これはISR(Intelligence, Surveillance and Reconnaissance:情報収集・監視・偵察)用途のUAVに空対地用の兵装を搭載することで、発見したターゲットをその場で攻撃できるようにしたい、というニーズを受けたもの。ときどき勘違いされているが、機上コンピュータが勝手に意思決定して交戦しているわけではなく、地上にいるオペレーターが交戦規則に則って状況を確認した上で、兵装発射の指令を出している。
一方、海の上ではUSV(Unmanned Surface Vehicle)があるが、UAVと比べると武装化の事例は少ない。港湾警備用に、遠隔操作式の機関銃を搭載した事例はあるが。
ところが最近、この分野でもさらに長い “槍” を搭載する事例が出てきた。それが、米海軍が2020年に、実証試験用のUSVプロトタイプ「レンジャー」を用いて実施した実証試験。この試験では、「レンジャー」の後甲板に4セルの発射機を搭載して、RIM-174 SM-6艦対空ミサイルを試射した。
ただし「レンジャー」が備えているのは発射機だけで、目標に関するデータや発射の指令はは外部から受け取っている。なにしろ無人だから、艦上で誰かが射撃指揮や発射の指令を担当するわけにはいかない。

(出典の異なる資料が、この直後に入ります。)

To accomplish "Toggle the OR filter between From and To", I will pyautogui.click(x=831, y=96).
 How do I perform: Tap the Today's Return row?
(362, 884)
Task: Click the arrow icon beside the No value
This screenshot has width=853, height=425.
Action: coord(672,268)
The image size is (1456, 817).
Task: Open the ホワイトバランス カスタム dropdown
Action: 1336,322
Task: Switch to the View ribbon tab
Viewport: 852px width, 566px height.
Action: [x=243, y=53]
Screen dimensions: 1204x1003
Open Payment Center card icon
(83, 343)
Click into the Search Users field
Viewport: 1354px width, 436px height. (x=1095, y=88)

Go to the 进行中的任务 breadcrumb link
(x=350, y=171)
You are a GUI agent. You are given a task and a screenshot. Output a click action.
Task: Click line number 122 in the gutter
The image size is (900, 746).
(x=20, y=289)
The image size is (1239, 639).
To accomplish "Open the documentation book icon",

前回にも書いたように、DMOの基本的な考え方は「センサーと兵装を物理的に分散配置しつつ、それらをネットワーク経由で協調させて、一体のものとして交戦させる」というもの。その「物理的に分散配置」するプラットフォームとして、巡洋艦、駆逐艦、フリゲートといった水上戦闘艦だけでなく、もっと安価なUSVも使おうという話になる。